- [What needs to be done]:
Each line that contains the word "Task" is to be copied from the records below.

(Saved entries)
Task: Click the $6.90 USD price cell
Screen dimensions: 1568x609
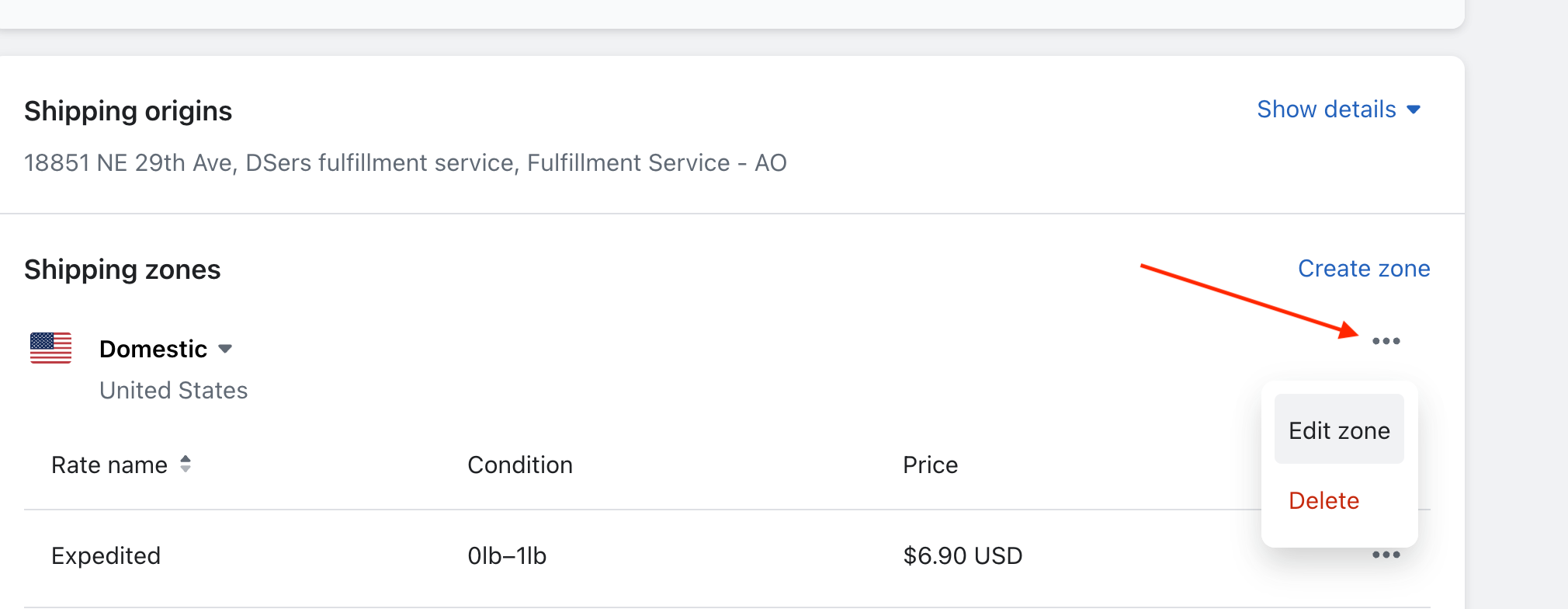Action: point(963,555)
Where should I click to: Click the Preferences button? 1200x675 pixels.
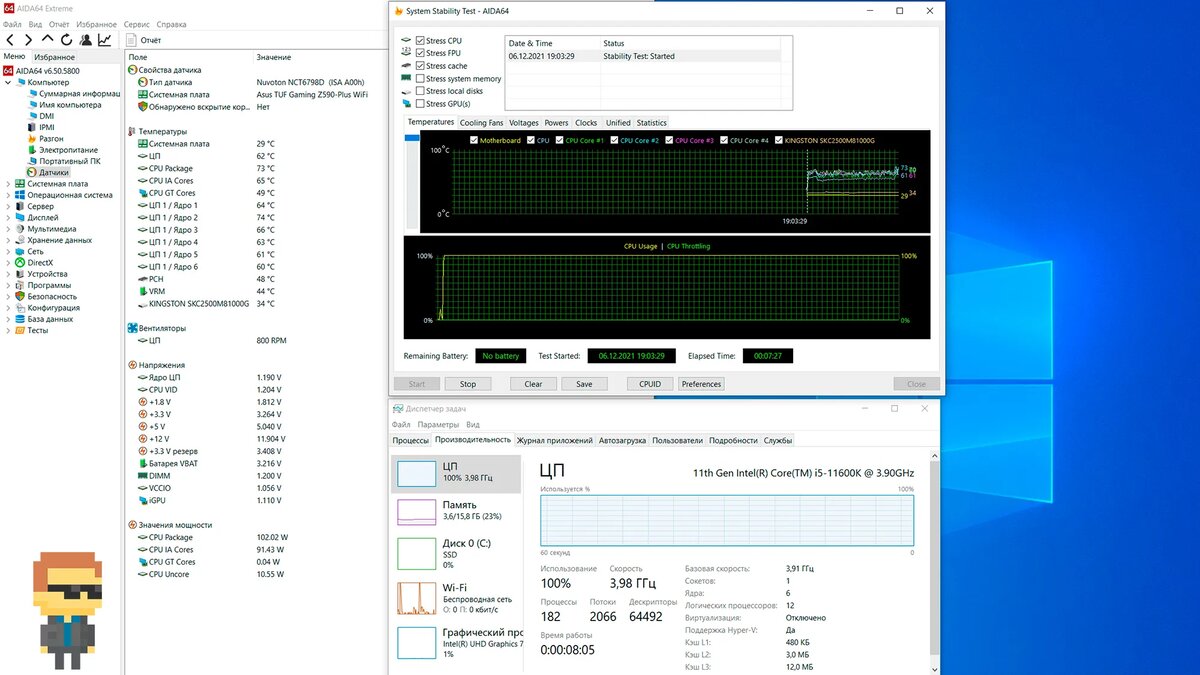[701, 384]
---
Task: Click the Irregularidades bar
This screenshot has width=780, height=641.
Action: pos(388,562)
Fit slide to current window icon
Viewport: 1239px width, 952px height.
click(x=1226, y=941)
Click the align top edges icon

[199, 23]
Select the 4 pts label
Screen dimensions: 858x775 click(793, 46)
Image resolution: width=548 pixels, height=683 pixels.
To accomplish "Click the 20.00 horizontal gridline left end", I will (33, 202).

- [Response to the exercise]:
Task: Click the $6.90 USD price cell
Task: Click the Irregularidades bar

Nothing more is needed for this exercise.